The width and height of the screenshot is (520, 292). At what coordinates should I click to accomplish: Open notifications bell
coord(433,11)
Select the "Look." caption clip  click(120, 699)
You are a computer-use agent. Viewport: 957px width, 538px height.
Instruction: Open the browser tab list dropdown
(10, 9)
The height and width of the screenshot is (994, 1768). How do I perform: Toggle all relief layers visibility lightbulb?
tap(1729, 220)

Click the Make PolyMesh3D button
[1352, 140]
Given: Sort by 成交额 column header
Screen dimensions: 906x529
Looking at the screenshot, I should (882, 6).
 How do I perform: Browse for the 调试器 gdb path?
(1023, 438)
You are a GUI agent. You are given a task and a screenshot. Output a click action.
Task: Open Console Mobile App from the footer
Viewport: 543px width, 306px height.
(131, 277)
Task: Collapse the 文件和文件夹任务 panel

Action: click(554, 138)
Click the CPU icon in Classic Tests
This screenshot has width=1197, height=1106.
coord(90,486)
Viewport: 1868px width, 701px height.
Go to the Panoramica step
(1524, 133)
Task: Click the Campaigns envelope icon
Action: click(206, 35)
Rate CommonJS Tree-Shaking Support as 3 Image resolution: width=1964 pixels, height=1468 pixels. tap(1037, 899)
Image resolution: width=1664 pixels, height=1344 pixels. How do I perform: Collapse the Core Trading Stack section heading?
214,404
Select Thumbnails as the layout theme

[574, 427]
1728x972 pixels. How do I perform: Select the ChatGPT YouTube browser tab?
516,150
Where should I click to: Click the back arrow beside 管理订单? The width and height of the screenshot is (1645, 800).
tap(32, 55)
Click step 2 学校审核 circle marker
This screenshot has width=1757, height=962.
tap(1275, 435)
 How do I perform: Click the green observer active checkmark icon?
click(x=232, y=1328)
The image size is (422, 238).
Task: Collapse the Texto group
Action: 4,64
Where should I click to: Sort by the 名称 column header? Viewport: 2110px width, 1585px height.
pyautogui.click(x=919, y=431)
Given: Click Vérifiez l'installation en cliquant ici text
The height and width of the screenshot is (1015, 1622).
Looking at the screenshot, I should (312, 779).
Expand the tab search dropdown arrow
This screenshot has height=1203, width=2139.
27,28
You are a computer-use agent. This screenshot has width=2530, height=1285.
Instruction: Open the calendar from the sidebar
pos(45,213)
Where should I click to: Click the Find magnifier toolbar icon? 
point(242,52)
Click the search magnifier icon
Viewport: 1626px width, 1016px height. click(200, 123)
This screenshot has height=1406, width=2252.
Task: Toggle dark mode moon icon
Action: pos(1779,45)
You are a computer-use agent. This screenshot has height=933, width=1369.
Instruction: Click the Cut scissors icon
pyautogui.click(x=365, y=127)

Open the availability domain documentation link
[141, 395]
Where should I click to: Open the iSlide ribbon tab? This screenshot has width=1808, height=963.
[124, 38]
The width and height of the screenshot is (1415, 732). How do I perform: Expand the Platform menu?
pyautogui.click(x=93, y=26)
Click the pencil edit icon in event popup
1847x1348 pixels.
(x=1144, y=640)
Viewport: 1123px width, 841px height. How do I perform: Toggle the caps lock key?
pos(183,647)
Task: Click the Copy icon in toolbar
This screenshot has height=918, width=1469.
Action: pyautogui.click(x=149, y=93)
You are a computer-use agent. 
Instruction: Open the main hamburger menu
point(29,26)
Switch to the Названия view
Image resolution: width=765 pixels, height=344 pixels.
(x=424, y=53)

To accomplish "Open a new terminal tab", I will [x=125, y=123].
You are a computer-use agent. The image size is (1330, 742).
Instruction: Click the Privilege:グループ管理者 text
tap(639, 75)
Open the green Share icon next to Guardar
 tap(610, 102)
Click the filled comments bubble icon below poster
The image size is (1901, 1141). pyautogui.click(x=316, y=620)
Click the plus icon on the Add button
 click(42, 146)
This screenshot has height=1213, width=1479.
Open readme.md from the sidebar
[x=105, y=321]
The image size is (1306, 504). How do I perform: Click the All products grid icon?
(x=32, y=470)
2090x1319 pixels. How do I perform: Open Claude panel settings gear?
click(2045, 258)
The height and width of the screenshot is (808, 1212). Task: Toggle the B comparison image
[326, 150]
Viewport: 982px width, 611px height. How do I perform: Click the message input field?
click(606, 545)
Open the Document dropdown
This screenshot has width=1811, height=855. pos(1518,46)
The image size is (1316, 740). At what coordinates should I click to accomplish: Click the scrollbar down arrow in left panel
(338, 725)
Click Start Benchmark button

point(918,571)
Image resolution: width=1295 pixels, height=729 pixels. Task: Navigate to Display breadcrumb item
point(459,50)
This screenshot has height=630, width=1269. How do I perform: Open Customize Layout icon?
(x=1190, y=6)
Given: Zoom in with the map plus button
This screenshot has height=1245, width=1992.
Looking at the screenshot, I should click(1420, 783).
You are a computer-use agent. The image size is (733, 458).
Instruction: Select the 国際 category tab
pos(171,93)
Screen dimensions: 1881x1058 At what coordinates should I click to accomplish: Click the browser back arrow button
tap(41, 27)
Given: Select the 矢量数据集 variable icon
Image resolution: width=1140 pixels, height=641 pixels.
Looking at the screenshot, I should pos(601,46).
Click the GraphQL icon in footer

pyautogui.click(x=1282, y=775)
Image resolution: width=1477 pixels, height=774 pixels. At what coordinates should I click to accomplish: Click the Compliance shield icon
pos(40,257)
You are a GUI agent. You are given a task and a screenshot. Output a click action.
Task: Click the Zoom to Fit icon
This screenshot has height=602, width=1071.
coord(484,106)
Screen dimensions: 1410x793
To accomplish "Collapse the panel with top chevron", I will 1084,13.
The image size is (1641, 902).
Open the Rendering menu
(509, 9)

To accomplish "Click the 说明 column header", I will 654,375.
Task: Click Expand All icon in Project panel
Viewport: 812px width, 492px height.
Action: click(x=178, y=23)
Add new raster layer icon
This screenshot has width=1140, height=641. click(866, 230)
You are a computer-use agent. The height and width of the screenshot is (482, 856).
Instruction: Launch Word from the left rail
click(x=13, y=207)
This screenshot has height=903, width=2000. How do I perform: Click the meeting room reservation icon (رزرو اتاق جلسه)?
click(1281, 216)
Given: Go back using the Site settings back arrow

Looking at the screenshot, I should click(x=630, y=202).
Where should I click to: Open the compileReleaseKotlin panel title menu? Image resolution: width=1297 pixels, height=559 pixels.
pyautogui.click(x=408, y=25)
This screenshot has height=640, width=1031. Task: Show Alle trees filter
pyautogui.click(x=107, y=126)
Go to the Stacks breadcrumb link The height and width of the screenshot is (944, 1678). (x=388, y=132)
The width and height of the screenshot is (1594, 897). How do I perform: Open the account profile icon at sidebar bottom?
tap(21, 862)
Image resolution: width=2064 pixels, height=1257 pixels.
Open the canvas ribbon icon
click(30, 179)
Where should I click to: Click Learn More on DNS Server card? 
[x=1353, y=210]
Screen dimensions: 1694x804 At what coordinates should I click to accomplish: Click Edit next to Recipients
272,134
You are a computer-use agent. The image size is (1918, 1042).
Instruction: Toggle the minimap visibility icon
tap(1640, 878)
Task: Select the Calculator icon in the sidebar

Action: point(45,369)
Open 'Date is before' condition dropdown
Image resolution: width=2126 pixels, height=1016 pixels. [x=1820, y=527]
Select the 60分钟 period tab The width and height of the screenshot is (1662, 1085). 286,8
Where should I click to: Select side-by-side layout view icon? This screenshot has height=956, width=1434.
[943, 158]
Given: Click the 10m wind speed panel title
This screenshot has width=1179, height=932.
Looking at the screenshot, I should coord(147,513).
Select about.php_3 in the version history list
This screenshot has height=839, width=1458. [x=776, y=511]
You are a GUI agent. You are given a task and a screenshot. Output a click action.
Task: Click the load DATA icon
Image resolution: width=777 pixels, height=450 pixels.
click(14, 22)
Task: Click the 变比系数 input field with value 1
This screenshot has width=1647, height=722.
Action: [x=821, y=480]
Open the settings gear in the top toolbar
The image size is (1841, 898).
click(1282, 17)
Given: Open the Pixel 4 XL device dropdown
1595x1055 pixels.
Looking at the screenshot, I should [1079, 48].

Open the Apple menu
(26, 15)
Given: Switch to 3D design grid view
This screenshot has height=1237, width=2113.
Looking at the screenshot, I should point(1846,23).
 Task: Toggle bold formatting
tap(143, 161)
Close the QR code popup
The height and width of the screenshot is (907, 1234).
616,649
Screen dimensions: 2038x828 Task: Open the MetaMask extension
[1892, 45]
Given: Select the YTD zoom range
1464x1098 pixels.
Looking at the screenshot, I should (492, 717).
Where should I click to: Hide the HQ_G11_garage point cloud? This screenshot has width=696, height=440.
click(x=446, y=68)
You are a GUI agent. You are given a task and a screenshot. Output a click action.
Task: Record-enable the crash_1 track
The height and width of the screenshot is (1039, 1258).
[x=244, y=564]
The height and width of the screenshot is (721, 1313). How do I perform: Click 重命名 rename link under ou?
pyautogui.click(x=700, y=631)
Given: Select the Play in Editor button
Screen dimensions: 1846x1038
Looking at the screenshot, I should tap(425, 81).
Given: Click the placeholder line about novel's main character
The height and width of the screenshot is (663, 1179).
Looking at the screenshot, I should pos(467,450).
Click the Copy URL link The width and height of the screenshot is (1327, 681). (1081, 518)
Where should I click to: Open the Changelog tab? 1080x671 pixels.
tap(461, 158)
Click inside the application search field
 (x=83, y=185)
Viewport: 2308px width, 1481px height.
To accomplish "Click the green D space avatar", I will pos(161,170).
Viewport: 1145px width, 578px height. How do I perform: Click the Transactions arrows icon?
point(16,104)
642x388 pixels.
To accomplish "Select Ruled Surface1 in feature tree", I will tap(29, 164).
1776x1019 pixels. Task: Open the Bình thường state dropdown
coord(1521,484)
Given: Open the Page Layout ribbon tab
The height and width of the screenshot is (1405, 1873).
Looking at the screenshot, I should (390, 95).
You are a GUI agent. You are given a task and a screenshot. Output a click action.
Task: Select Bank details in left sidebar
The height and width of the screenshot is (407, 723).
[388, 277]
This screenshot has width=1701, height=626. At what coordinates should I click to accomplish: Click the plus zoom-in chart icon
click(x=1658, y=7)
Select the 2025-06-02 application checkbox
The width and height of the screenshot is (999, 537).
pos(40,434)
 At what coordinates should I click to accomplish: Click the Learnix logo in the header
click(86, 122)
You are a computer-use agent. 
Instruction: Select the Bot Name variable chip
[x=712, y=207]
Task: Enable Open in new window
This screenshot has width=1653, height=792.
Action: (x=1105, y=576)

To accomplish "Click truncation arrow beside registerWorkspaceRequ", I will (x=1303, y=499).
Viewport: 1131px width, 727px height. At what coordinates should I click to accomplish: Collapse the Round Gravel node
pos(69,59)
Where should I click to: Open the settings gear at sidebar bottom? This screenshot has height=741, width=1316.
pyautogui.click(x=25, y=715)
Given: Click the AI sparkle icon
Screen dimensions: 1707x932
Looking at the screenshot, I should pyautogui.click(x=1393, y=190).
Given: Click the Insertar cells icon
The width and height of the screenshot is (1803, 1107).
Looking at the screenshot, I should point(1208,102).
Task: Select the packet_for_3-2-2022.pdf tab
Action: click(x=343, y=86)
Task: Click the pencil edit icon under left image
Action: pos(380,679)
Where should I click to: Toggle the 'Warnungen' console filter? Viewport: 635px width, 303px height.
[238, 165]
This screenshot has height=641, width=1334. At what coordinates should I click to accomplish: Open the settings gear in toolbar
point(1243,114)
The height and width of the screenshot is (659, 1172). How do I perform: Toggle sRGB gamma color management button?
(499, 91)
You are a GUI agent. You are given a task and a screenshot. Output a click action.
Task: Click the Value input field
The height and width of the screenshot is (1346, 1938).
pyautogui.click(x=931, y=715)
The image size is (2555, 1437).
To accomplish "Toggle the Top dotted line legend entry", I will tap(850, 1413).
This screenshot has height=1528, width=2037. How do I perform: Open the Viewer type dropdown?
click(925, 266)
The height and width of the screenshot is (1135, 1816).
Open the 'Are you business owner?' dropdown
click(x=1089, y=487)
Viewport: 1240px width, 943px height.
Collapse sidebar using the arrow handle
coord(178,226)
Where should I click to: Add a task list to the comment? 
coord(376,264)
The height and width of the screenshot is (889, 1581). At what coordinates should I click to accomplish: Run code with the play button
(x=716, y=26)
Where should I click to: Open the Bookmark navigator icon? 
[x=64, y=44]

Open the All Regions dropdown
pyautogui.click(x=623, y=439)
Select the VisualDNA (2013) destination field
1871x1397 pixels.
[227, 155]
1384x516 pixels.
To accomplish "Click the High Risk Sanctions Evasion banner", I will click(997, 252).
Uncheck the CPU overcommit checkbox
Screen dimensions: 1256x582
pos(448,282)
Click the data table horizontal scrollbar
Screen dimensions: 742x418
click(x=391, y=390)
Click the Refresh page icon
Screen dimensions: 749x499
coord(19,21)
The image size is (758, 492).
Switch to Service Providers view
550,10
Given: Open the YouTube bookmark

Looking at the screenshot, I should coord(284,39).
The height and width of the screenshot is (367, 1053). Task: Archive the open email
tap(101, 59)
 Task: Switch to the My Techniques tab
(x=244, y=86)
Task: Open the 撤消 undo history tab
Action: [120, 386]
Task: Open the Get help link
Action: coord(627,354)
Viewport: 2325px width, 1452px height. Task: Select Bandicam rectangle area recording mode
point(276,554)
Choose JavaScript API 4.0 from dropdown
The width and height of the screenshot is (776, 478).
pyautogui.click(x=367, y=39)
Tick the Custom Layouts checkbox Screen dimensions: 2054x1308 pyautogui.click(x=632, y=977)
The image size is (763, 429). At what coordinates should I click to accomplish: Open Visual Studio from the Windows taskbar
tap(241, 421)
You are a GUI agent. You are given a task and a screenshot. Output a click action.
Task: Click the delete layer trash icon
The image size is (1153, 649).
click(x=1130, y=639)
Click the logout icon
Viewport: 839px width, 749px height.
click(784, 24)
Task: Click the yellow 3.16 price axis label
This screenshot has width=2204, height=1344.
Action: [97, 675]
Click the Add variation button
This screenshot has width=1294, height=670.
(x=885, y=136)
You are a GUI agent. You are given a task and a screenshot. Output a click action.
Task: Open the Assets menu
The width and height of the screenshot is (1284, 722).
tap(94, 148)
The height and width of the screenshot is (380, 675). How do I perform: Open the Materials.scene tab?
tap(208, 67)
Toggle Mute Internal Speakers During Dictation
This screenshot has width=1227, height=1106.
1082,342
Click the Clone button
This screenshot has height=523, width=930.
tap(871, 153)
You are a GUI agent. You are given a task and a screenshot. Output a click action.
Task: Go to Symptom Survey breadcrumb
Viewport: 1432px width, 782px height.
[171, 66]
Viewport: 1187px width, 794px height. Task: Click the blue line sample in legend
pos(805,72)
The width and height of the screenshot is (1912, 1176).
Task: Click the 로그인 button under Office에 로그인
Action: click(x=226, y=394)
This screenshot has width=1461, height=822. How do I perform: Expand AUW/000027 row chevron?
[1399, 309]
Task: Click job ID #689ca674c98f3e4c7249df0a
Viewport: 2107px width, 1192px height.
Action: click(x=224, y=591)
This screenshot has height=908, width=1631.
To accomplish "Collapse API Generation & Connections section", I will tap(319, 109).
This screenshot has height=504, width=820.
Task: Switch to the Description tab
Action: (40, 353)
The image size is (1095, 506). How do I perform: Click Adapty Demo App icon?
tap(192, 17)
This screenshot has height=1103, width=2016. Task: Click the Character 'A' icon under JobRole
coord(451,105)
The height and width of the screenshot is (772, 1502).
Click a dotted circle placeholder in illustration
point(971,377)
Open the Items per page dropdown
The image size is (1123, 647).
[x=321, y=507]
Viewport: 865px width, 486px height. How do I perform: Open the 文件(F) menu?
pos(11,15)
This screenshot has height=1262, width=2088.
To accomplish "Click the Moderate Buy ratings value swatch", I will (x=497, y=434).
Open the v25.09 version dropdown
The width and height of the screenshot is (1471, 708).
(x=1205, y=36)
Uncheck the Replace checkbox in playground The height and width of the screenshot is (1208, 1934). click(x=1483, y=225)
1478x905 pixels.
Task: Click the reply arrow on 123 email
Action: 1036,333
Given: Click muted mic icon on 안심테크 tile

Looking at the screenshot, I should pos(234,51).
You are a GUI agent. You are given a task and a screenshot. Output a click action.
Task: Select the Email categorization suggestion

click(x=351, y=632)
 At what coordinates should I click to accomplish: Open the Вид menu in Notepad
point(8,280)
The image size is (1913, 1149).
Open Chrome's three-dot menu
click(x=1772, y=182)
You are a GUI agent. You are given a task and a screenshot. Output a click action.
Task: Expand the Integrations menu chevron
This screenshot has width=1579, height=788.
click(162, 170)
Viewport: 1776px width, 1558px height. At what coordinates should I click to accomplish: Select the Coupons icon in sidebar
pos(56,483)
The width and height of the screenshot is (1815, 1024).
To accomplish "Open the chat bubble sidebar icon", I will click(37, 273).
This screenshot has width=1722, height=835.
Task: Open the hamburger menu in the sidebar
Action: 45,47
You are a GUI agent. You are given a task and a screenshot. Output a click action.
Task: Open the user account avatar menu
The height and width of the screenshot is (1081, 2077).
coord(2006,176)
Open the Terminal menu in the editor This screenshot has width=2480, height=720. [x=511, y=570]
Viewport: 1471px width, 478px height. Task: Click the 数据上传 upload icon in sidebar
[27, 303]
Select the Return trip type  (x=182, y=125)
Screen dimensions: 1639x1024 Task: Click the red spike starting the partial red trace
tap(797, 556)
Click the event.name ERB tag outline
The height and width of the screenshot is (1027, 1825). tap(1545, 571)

□ □ □

**PROBLEM TO WORK ON**
Nothing but a number should be given: the count of lines above in which the word "avatar" occurs.

**PROBLEM SOLUTION**
2